- WHAT YOU ARE ASKED TO DO -
Rewrite the records below, replacing "Image resolution" with "Screen size" and changing nothing else. Leave the pictures out of your answer.

---------- RECORDS TO PROCESS ----------

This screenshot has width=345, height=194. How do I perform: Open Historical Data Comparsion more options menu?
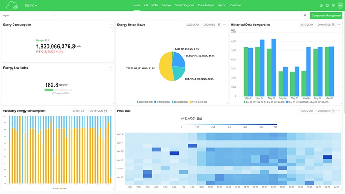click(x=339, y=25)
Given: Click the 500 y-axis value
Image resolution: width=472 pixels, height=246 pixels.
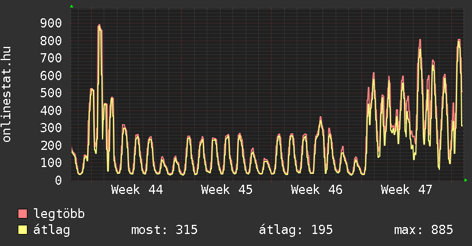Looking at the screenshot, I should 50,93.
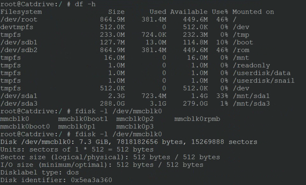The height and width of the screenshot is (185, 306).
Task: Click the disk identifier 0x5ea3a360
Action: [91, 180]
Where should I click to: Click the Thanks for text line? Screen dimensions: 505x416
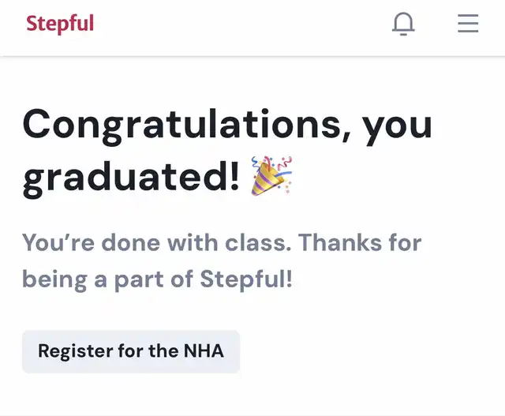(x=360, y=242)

----------

- CORRECT RESPONSE -
This screenshot has width=345, height=194. How do I perform: Open Historical Data Comparsion more options menu?
click(x=339, y=25)
Given: Click the 500 y-axis value
Screen size: width=472 pixels, height=246 pixels.
Looking at the screenshot, I should 50,93.
The height and width of the screenshot is (185, 306).
Task: Click the disk identifier 0x5ea3a360
Action: [91, 180]
Where should I click to: Click the Thanks for text line? Screen dimensions: 505x416
(x=360, y=242)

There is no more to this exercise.